— begin Information supplied —

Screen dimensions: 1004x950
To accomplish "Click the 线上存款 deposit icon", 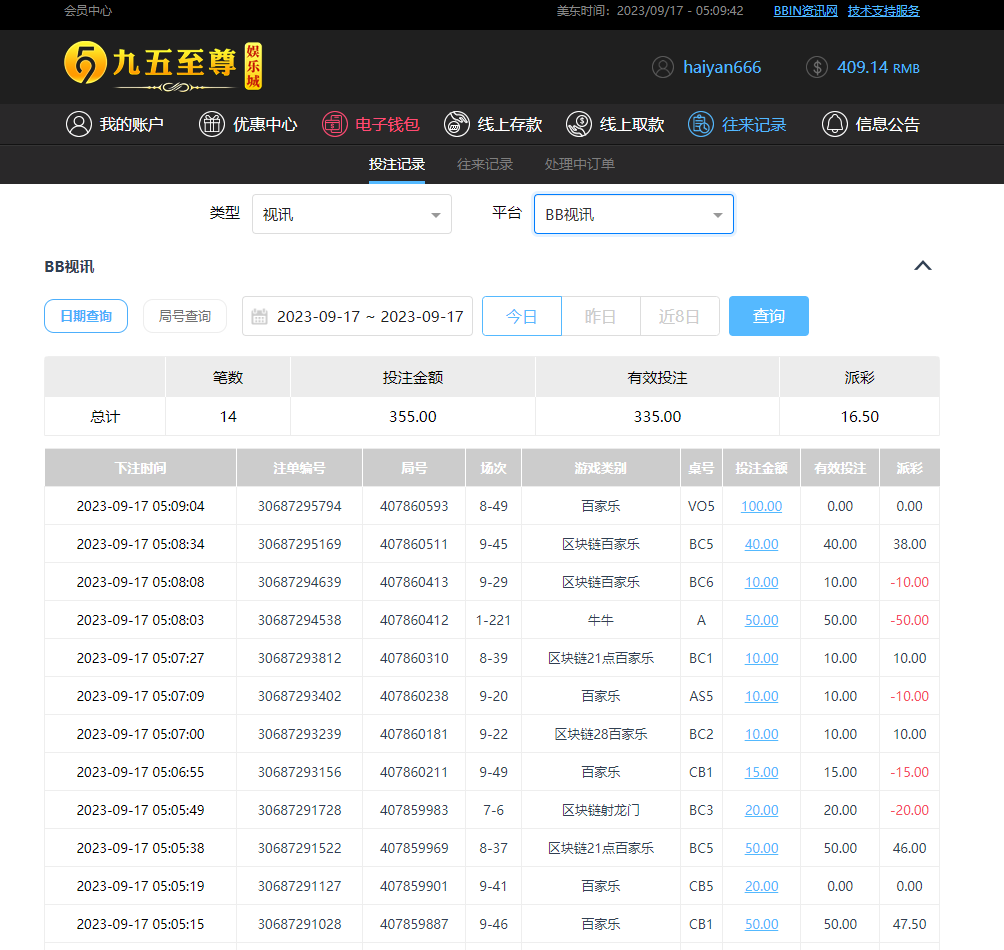I will [x=457, y=124].
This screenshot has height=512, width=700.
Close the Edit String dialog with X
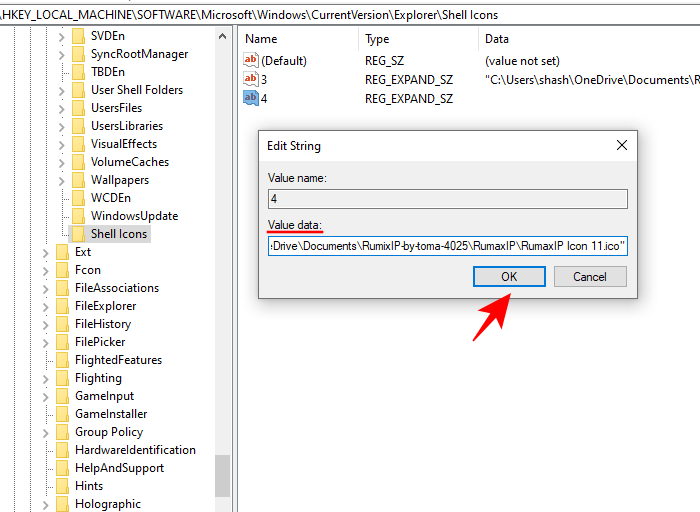pyautogui.click(x=622, y=146)
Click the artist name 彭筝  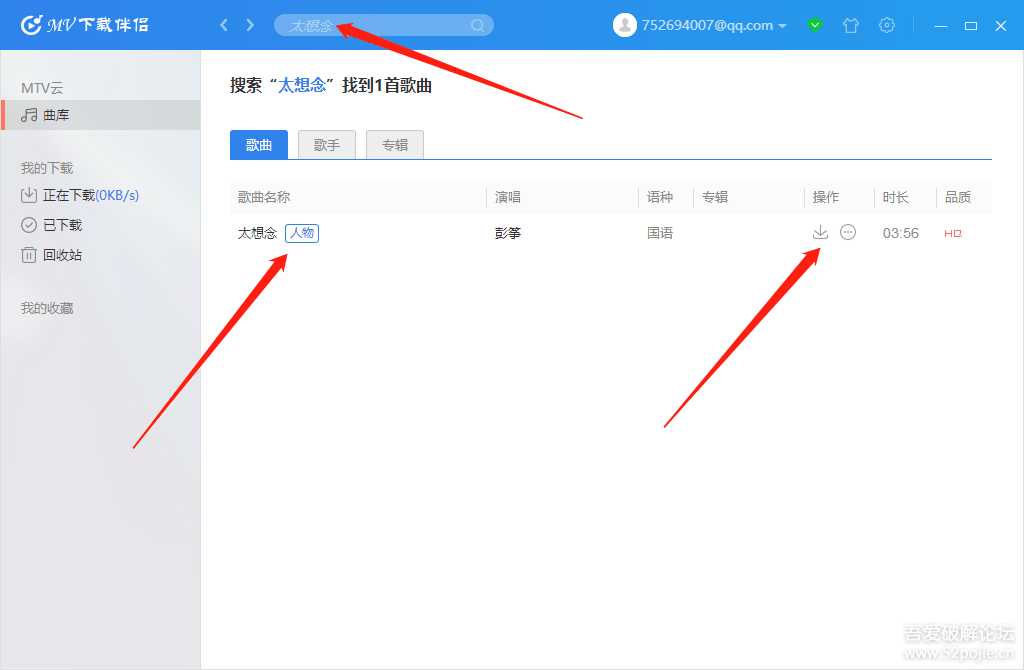pyautogui.click(x=507, y=232)
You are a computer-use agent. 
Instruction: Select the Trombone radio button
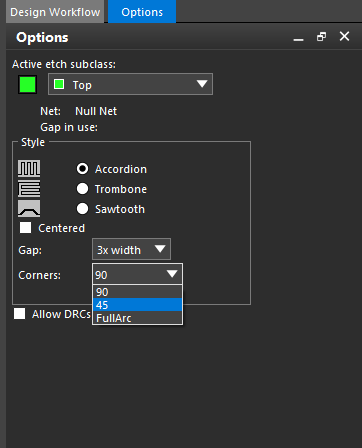pos(82,189)
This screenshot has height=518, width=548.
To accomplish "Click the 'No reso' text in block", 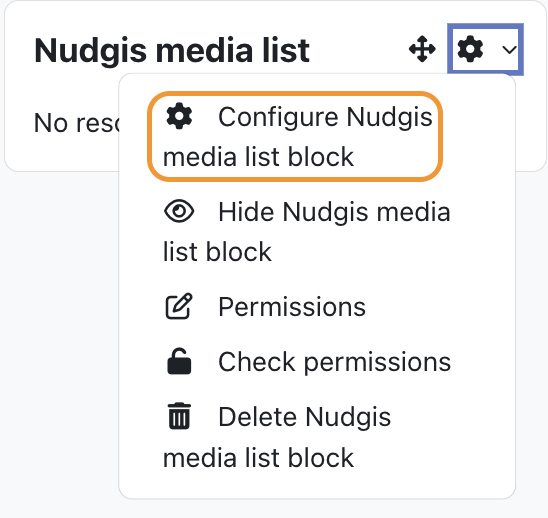I will tap(77, 123).
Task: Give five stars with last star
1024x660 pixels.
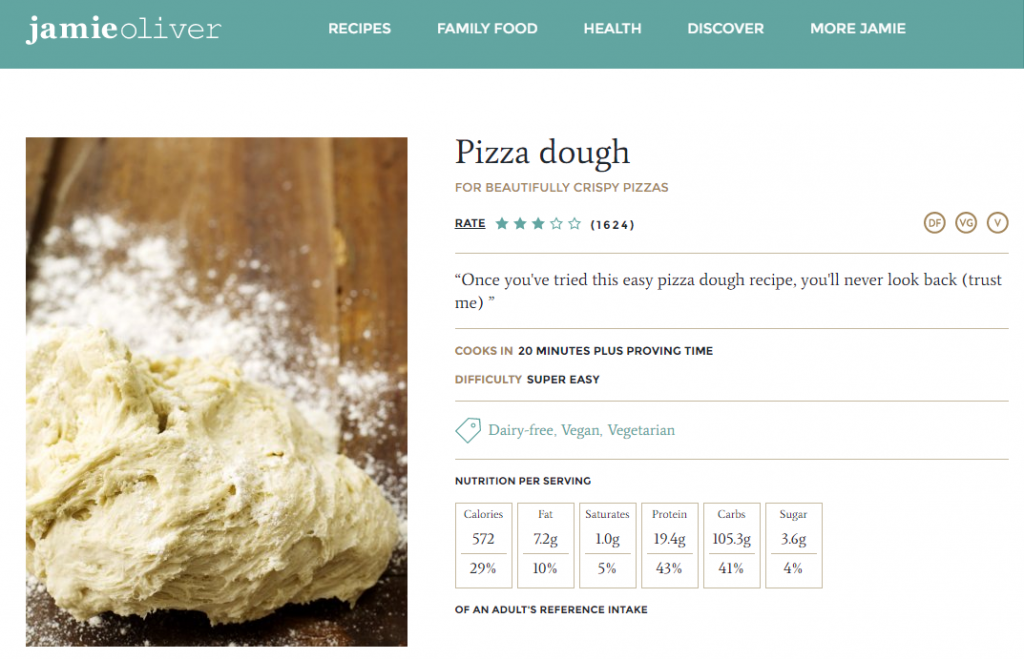Action: tap(575, 224)
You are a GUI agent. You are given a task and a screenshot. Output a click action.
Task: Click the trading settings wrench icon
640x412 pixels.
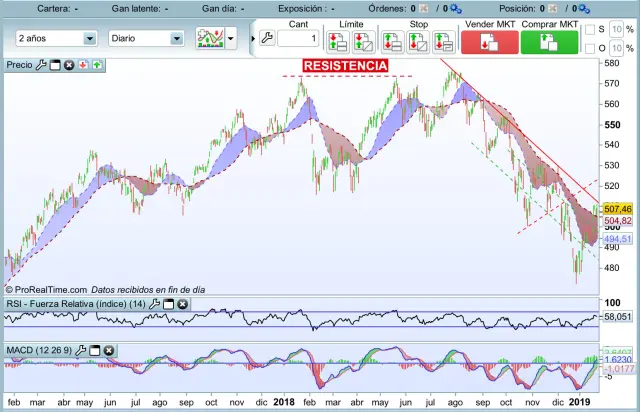[266, 38]
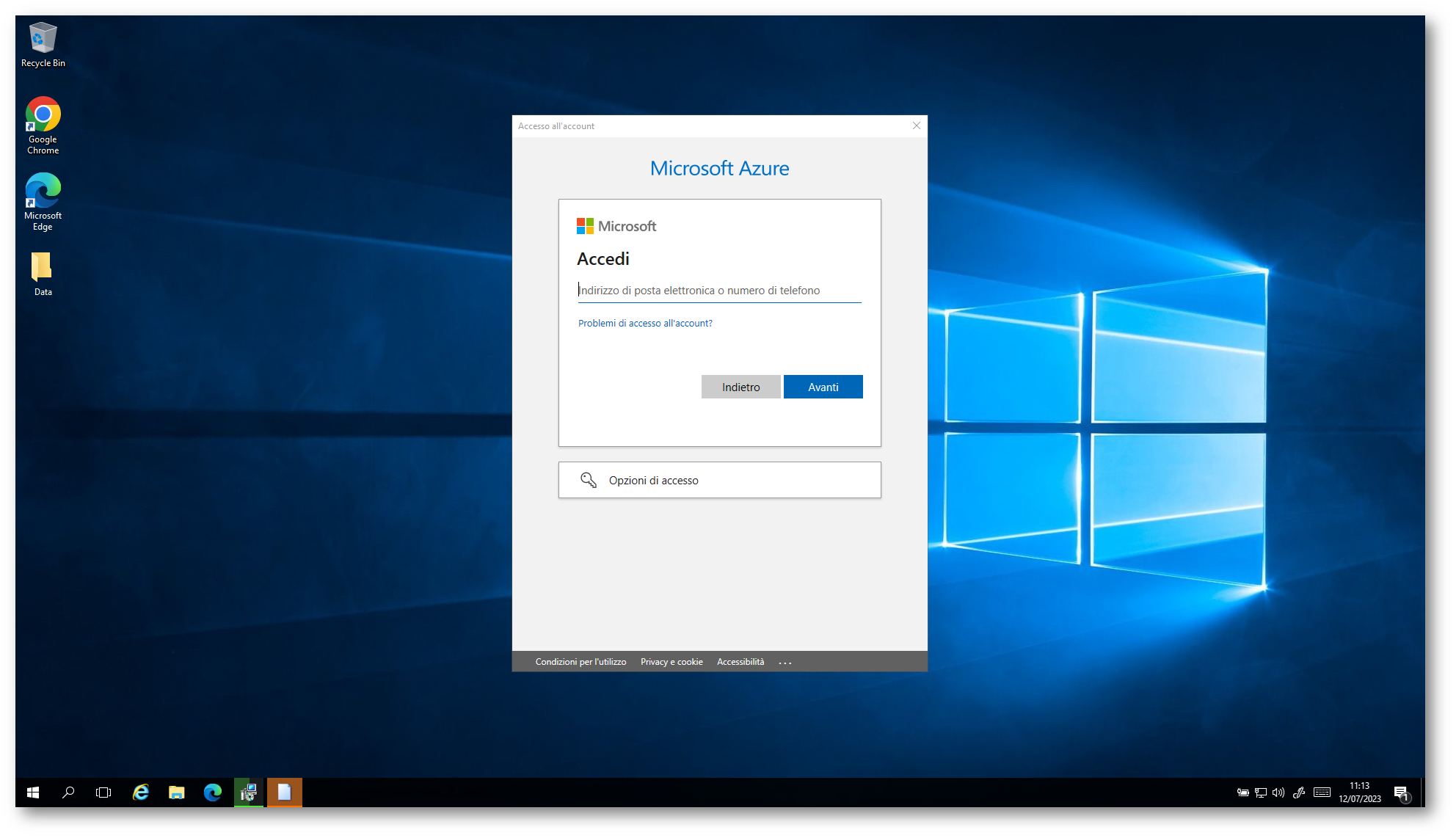
Task: Open the Data folder on the desktop
Action: point(43,273)
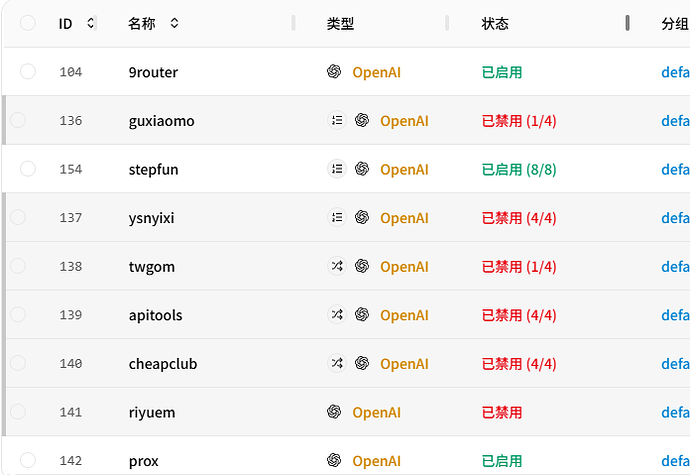Sort by 名称 column using sort arrows
The height and width of the screenshot is (475, 690).
[x=174, y=23]
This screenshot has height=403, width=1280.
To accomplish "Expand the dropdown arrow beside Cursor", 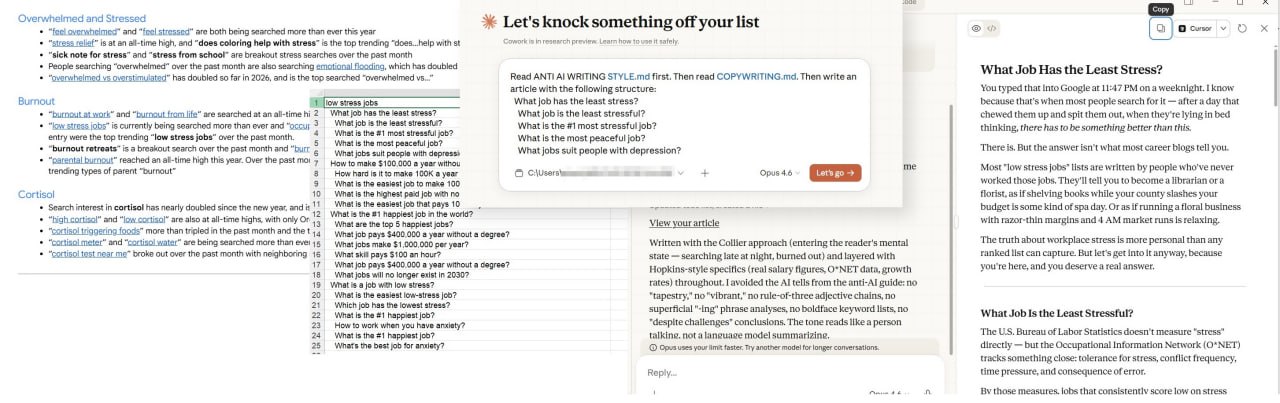I will pyautogui.click(x=1222, y=29).
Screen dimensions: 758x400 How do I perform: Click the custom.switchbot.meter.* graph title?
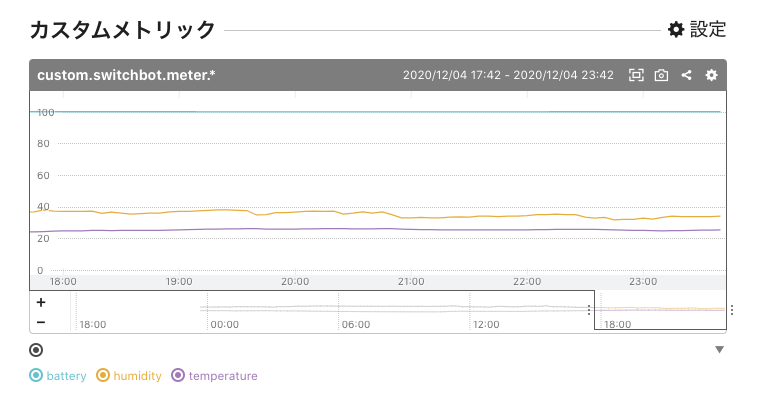(126, 75)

— end Information supplied —

(Aim of the task)
Identify every line in the entries above that contains the word "This", matching its case exactly, and copy each of those lines in full.

(Response below)
This screenshot has height=512, width=700.
This screenshot has height=518, width=548.
This screenshot has height=403, width=1280.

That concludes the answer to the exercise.